**Instructions for the task**.
Format every line of the records below as a Markdown table with two columns, No. and Text, numbering the rows in order and leaving out blank lines.

**Given records**.
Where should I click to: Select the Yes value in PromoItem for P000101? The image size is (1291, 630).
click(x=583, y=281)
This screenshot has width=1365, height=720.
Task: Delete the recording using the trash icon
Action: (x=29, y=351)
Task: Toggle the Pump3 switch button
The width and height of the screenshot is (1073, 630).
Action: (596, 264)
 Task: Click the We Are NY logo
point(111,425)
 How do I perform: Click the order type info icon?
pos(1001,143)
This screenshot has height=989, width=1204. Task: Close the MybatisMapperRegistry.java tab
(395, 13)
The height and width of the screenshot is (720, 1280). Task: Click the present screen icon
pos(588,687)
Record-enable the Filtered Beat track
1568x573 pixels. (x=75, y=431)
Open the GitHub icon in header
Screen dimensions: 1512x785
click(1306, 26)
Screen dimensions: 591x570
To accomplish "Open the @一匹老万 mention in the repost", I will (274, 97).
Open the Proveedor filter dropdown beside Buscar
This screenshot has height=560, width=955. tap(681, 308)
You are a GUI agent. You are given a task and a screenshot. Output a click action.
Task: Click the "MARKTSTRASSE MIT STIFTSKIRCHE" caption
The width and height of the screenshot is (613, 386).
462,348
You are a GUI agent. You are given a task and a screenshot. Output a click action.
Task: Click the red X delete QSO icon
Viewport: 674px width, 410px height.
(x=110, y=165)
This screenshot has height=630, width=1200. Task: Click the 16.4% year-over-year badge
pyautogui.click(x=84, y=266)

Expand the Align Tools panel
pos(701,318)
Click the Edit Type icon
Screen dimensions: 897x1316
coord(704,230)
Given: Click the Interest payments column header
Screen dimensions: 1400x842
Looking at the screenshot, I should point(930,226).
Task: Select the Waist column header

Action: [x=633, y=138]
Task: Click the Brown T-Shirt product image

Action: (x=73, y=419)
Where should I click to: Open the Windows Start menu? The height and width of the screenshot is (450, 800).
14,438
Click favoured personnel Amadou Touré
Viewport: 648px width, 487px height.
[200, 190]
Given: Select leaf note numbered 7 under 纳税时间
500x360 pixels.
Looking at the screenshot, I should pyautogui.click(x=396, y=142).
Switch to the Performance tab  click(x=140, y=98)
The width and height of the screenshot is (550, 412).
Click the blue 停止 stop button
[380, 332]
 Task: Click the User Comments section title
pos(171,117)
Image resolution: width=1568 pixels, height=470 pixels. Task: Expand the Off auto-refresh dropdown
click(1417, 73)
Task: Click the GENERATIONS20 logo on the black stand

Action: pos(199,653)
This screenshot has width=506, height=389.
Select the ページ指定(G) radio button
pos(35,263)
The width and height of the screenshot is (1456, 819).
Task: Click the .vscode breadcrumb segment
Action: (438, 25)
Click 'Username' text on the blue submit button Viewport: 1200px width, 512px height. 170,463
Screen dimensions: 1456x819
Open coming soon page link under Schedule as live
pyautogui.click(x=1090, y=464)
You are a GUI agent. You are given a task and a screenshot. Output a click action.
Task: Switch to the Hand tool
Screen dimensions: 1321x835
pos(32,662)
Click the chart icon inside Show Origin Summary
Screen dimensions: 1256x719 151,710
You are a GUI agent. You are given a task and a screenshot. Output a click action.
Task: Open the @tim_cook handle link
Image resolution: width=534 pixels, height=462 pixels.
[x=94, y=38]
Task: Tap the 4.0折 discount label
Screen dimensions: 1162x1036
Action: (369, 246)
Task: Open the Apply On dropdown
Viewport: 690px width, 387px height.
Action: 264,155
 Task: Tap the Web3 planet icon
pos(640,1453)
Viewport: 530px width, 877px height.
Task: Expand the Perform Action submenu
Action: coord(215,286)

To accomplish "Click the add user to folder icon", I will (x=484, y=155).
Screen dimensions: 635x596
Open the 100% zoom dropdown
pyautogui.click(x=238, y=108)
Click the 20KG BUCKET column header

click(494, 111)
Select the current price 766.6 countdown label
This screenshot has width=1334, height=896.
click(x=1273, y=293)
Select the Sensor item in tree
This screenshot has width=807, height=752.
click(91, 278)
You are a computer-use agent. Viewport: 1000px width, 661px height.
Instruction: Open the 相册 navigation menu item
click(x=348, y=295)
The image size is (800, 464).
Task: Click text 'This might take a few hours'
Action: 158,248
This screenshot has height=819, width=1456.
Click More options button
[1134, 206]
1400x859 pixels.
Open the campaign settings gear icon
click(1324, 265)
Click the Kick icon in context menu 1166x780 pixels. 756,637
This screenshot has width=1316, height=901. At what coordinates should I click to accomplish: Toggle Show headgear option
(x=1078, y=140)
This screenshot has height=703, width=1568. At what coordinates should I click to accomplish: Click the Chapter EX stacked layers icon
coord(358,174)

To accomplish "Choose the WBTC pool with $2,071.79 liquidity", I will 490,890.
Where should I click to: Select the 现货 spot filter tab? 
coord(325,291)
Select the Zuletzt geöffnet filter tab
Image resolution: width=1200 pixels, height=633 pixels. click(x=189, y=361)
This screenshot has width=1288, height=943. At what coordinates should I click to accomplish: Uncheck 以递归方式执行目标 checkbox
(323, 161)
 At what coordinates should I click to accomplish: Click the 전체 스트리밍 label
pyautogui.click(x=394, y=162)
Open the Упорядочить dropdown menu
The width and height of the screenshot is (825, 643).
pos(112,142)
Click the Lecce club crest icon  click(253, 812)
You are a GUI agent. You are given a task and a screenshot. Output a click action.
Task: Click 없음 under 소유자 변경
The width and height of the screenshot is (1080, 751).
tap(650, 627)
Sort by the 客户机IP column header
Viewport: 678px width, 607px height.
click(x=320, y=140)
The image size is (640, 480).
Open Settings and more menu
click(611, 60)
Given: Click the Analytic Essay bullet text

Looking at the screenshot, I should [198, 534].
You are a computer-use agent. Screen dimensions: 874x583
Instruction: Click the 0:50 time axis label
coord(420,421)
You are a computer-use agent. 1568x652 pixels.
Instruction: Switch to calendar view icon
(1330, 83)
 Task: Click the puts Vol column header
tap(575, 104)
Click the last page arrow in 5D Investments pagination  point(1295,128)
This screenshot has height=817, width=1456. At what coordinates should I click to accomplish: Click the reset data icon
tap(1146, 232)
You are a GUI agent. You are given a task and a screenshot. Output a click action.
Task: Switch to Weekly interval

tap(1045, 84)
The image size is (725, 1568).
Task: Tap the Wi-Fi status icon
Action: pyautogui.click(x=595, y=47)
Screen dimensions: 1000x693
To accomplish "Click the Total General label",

**Task result**.
| No. | Text |
|---|---|
| 1 | Where should I click to: Select the Yes value in PromoItem for P000101? The image size is (1291, 630). |
| 2 | click(x=583, y=281) |
| 3 | This screenshot has width=1365, height=720. |
| 4 | Task: Delete the recording using the trash icon |
| 5 | Action: (x=29, y=351) |
| 6 | Task: Toggle the Pump3 switch button |
| 7 | The width and height of the screenshot is (1073, 630). |
| 8 | Action: (596, 264) |
| 9 |  Task: Click the We Are NY logo |
| 10 | point(111,425) |
| 11 |  How do I perform: Click the order type info icon? |
| 12 | pos(1001,143) |
| 13 | This screenshot has height=989, width=1204. Task: Close the MybatisMapperRegistry.java tab |
| 14 | (395, 13) |
| 15 | The height and width of the screenshot is (720, 1280). Task: Click the present screen icon |
| 16 | pos(588,687) |
| 17 | Record-enable the Filtered Beat track |
| 18 | 1568x573 pixels. (x=75, y=431) |
| 19 | Open the GitHub icon in header |
| 20 | Screen dimensions: 1512x785 |
| 21 | click(1306, 26) |
| 22 | Screen dimensions: 591x570 |
| 23 | To accomplish "Open the @一匹老万 mention in the repost", I will (274, 97). |
| 24 | Open the Proveedor filter dropdown beside Buscar |
| 25 | This screenshot has height=560, width=955. tap(681, 308) |
| 26 | You are a GUI agent. You are given a task and a screenshot. Output a click action. |
| 27 | Task: Click the "MARKTSTRASSE MIT STIFTSKIRCHE" caption |
| 28 | The width and height of the screenshot is (613, 386). |
| 29 | 462,348 |
| 30 | You are a GUI agent. You are given a task and a screenshot. Output a click action. |
| 31 | Task: Click the red X delete QSO icon |
| 32 | Viewport: 674px width, 410px height. |
| 33 | (x=110, y=165) |
| 34 | This screenshot has height=630, width=1200. Task: Click the 16.4% year-over-year badge |
| 35 | pyautogui.click(x=84, y=266) |
| 36 | Expand the Align Tools panel |
| 37 | pos(701,318) |
| 38 | Click the Edit Type icon |
| 39 | Screen dimensions: 897x1316 |
| 40 | coord(704,230) |
| 41 | Given: Click the Interest payments column header |
| 42 | Screen dimensions: 1400x842 |
| 43 | Looking at the screenshot, I should point(930,226). |
| 44 | Task: Select the Waist column header |
| 45 | Action: [x=633, y=138] |
| 46 | Task: Click the Brown T-Shirt product image |
| 47 | Action: (x=73, y=419) |
| 48 | Where should I click to: Open the Windows Start menu? The height and width of the screenshot is (450, 800). |
| 49 | 14,438 |
| 50 | Click favoured personnel Amadou Touré |
| 51 | Viewport: 648px width, 487px height. |
| 52 | [200, 190] |
| 53 | Given: Select leaf note numbered 7 under 纳税时间 |
| 54 | 500x360 pixels. |
| 55 | Looking at the screenshot, I should pyautogui.click(x=396, y=142). |
| 56 | Switch to the Performance tab  click(x=140, y=98) |
| 57 | The width and height of the screenshot is (550, 412). |
| 58 | Click the blue 停止 stop button |
| 59 | [380, 332] |
| 60 |  Task: Click the User Comments section title |
| 61 | pos(171,117) |
| 62 | Image resolution: width=1568 pixels, height=470 pixels. Task: Expand the Off auto-refresh dropdown |
| 63 | click(1417, 73) |
| 64 | Task: Click the GENERATIONS20 logo on the black stand |
| 65 | Action: pos(199,653) |
| 66 | This screenshot has width=506, height=389. |
| 67 | Select the ページ指定(G) radio button |
| 68 | pos(35,263) |
| 69 | The width and height of the screenshot is (1456, 819). |
| 70 | Task: Click the .vscode breadcrumb segment |
| 71 | Action: (438, 25) |
| 72 | Click 'Username' text on the blue submit button Viewport: 1200px width, 512px height. 170,463 |
| 73 | Screen dimensions: 1456x819 |
| 74 | Open coming soon page link under Schedule as live |
| 75 | pyautogui.click(x=1090, y=464) |
| 76 | You are a GUI agent. You are given a task and a screenshot. Output a click action. |
| 77 | Task: Switch to the Hand tool |
| 78 | Screen dimensions: 1321x835 |
| 79 | pos(32,662) |
| 80 | Click the chart icon inside Show Origin Summary |
| 81 | Screen dimensions: 1256x719 151,710 |
| 82 | You are a GUI agent. You are given a task and a screenshot. Output a click action. |
| 83 | Task: Open the @tim_cook handle link |
| 84 | Image resolution: width=534 pixels, height=462 pixels. |
| 85 | [x=94, y=38] |
| 86 | Task: Tap the 4.0折 discount label |
| 87 | Screen dimensions: 1162x1036 |
| 88 | Action: (369, 246) |
| 89 | Task: Open the Apply On dropdown |
| 90 | Viewport: 690px width, 387px height. |
| 91 | Action: 264,155 |
| 92 |  Task: Tap the Web3 planet icon |
| 93 | pos(640,1453) |
| 94 | Viewport: 530px width, 877px height. |
| 95 | Task: Expand the Perform Action submenu |
| 96 | Action: coord(215,286) |
| 97 | To accomplish "Click the add user to folder icon", I will (x=484, y=155). |
| 98 | Screen dimensions: 635x596 |
| 99 | Open the 100% zoom dropdown |
| 100 | pyautogui.click(x=238, y=108) |
| 101 | Click the 20KG BUCKET column header |
| 102 | click(494, 111) |
| 103 | Select the current price 766.6 countdown label |
| 104 | This screenshot has width=1334, height=896. |
| 105 | click(x=1273, y=293) |
| 106 | Select the Sensor item in tree |
| 107 | This screenshot has width=807, height=752. |
| 108 | click(91, 278) |
| 109 | You are a computer-use agent. Viewport: 1000px width, 661px height. |
| 110 | Instruction: Open the 相册 navigation menu item |
| 111 | click(x=348, y=295) |
| 112 | The image size is (800, 464). |
| 113 | Task: Click text 'This might take a few hours' |
| 114 | Action: 158,248 |
| 115 | This screenshot has height=819, width=1456. |
| 116 | Click More options button |
| 117 | [1134, 206] |
| 118 | 1400x859 pixels. |
| 119 | Open the campaign settings gear icon |
| 120 | click(1324, 265) |
| 121 | Click the Kick icon in context menu 1166x780 pixels. 756,637 |
| 122 | This screenshot has width=1316, height=901. At what coordinates should I click to accomplish: Toggle Show headgear option |
| 123 | (x=1078, y=140) |
| 124 | This screenshot has height=703, width=1568. At what coordinates should I click to accomplish: Click the Chapter EX stacked layers icon |
| 125 | coord(358,174) |
| 126 | To accomplish "Choose the WBTC pool with $2,071.79 liquidity", I will 490,890. |
| 127 | Where should I click to: Select the 现货 spot filter tab?  |
| 128 | coord(325,291) |
| 129 | Select the Zuletzt geöffnet filter tab |
| 130 | Image resolution: width=1200 pixels, height=633 pixels. click(x=189, y=361) |
| 131 | This screenshot has width=1288, height=943. At what coordinates should I click to accomplish: Uncheck 以递归方式执行目标 checkbox |
| 132 | (323, 161) |
| 133 |  At what coordinates should I click to accomplish: Click the 전체 스트리밍 label |
| 134 | pyautogui.click(x=394, y=162) |
| 135 | Open the Упорядочить dropdown menu |
| 136 | The width and height of the screenshot is (825, 643). |
| 137 | pos(112,142) |
| 138 | Click the Lecce club crest icon  click(253, 812) |
| 139 | You are a GUI agent. You are given a task and a screenshot. Output a click action. |
| 140 | Task: Click 없음 under 소유자 변경 |
| 141 | The width and height of the screenshot is (1080, 751). |
| 142 | tap(650, 627) |
| 143 | Sort by the 客户机IP column header |
| 144 | Viewport: 678px width, 607px height. |
| 145 | click(x=320, y=140) |
| 146 | The image size is (640, 480). |
| 147 | Open Settings and more menu |
| 148 | click(611, 60) |
| 149 | Given: Click the Analytic Essay bullet text |
| 150 | Looking at the screenshot, I should [198, 534]. |
| 151 | You are a computer-use agent. Screen dimensions: 874x583 |
| 152 | Instruction: Click the 0:50 time axis label |
| 153 | coord(420,421) |
| 154 | You are a computer-use agent. 1568x652 pixels. |
| 155 | Instruction: Switch to calendar view icon |
| 156 | (1330, 83) |
| 157 |  Task: Click the puts Vol column header |
| 158 | tap(575, 104) |
| 159 | Click the last page arrow in 5D Investments pagination  point(1295,128) |
| 160 | This screenshot has height=817, width=1456. At what coordinates should I click to accomplish: Click the reset data icon |
| 161 | tap(1146, 232) |
| 162 | You are a GUI agent. You are given a task and a screenshot. Output a click action. |
| 163 | Task: Switch to Weekly interval |
| 164 | tap(1045, 84) |
| 165 | The image size is (725, 1568). |
| 166 | Task: Tap the Wi-Fi status icon |
| 167 | Action: pyautogui.click(x=595, y=47) |
| 168 | Screen dimensions: 1000x693 |
| 169 | To accomplish "Click the Total General label", |